Pessimisme syndical

9 novembre 2015 Opinions

L’Union syndicale suisse (USS) a tracé un tableau bien sombre des conditions de travail en Suisse. Lors de son assemblée des délégués, elle a une nouvelle fois agité les vieux spectres et s’est parée d’une feinte indignation pour évoquer encore et toujours ses mêmes revendications sur la protection des travailleurs. Pour l’Union patronale suisse (UPS), la litanie n’est ni nouvelle, ni surprenante: un inventaire à la Prévert où l’on énumère à la manière syndicale de multiples abus présumés, avant d’en appeler une fois de plus à des contrôles plus restrictifs.

Les rapports émanant du Secrétariat d’État à l’économie (Seco) parlent un tout autre langage. Dans le récent rapport FlaM sur la mise en œuvre des mesures d’accompagnement, on lit par exemple que «les mesures d’accompagnement font leur preuve en tant qu’instrument contre les effets négatifs de l’accord sur la libre circulation des personnes sur les salaires et les conditions de travail suisses. La densité de contrôle est suffisamment haute». Une autre étude du Seco, réalisée sous la direction de la secrétaire d’État M.-G. Ineichen-Fleisch, arrive à la conclusion qu’«un réseau croissant de conventions collectives de travail (CCT) étendues, une observation et un contrôle plus intensifs du marché du travail par les commissions tripartites et les commissions paritaires, avec au besoin la conclusion de contrats-types de travail (CTT) comportant des salaires minimaux impératifs ou l’extension facilitée de CCT, ainsi que la loi sur les travailleurs détachés ont aussi contribué à prévenir l’érosion des conditions de salaires et de travail usuelles dans les branches concernées, malgré une augmentation de l’immigration». Enfin une étude scientifique publiée dernièrement au Tessin a établi qu’en dépit d’un flux de frontaliers en forte augmentation, les travailleurs locaux ne connaissent pas davantage de chômage. La réalité détricote donc les assertions de l’USS et révèle leur vraie nature : de la pure rhétorique syndicaliste.

Les analyses relatives à notre rapport à l’Europe sont, elles aussi, très éloignées des faits. Comme la fine fleur de l’économie, l’USS souhaite certes le maintien des bilatérales, mais ses délégués, qui exigent toutefois dans le même temps une protection encore plus rigide des salaires et des emplois, s’emmêlent dans les contradictions. L’Union européenne remet sans cesse en question, aujourd’hui déjà, certaines mesures d’accompagnement qu’elle juge illégales.

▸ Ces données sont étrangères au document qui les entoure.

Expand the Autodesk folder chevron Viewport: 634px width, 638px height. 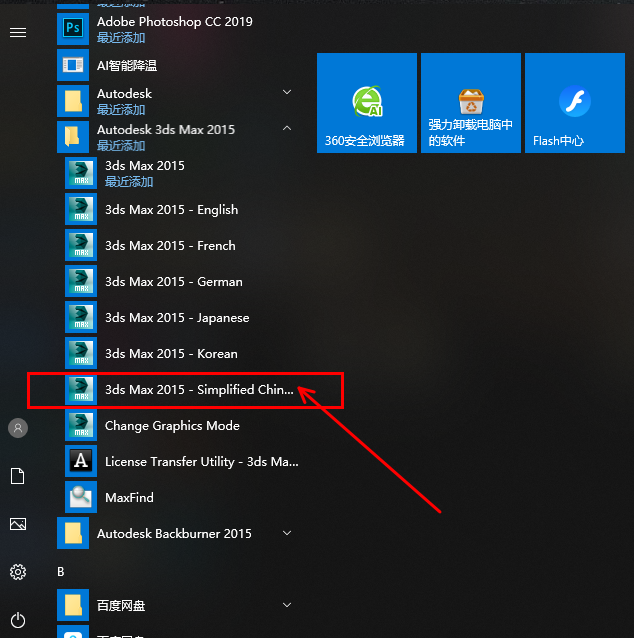pyautogui.click(x=287, y=93)
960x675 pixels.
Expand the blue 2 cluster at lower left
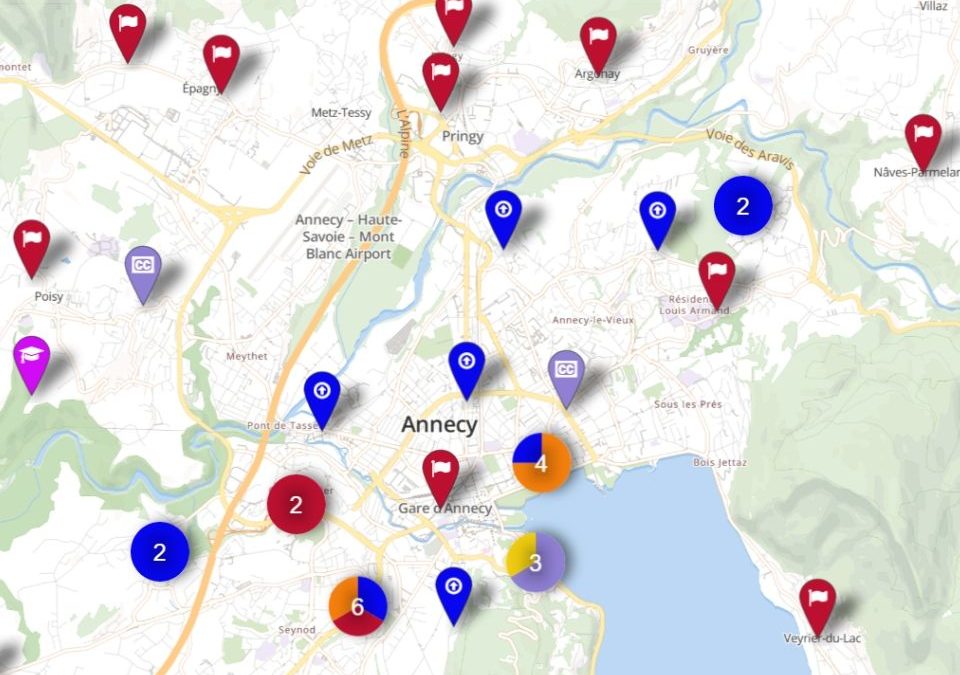(x=159, y=551)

Elle n’accepterait donc très probablement aucune extension matérielle de ces mesures. Les syndicats sont bien mal inspirés, s’ils n’ont trouvé aucune autre réponse à une question aussi cruciale pour notre pays.

 

Il n’y a pas lieu de renforcer la lutte contre les abus ou la protection des travailleurs et il est tout aussi inutile d’engager de nouveaux contrôles dans le but de lutter contre un prétendu dumping salarial.

Autrement dit, l’UPS ne peut pas suivre l’analyse de la situation proposée par l’USS et reste sourde à concert de desiderata. La plupart des mesures adoptées par l’USS ont déjà été examinées par des représentants de la Confédération, des cantons et des partenaires sociaux et rejetées comme superflues ou dirigistes. Il n’y a pas lieu de renforcer la lutte contre les abus ou la protection des travailleurs et il est tout aussi inutile d’engager de nouveaux contrôles dans le but de lutter contre un prétendu dumping salarial. Accuser les employeurs de refuser catégoriquement le dialogue est un aveu d’impuissance du président de l’USS, Paul Rechsteiner. Noircir le trait est une stratégie qui peut lui valoir quelques applaudissements dans son camp. Mais en même temps, il heurte toutes les forces de bon sens qui pratiquent un syndicalisme éclairé et œuvrent de manière responsable à l’élaboration de solutions pragmatiques aux défis majeurs de notre pays.

De son côté, l’Union patronale suisse a travaillé avec davantage de sérieux et publie un plan en sept points fondé sur une analyse plus pertinente du contexte actuel. Elle y définit des mesures efficaces, axées sur la situation réelle tant en matière de politique intérieure que du point de vue de nos relations extérieures. Les employeurs suisses entendent ainsi mettre le holà à la poursuite de la « déflexibilisation » du marché du travail et, au cours de la prochaine législature, engager des mesures urgentes afin de préserver le modèle gagnant helvétique. Dans un monde en rapide mutation, l’économie suisse risque, si ces mesures ne sont pas mises en œuvre, de perdre sa capacité d’adaptation, son atout maître, et de glisser vers un avenir des plus incertains.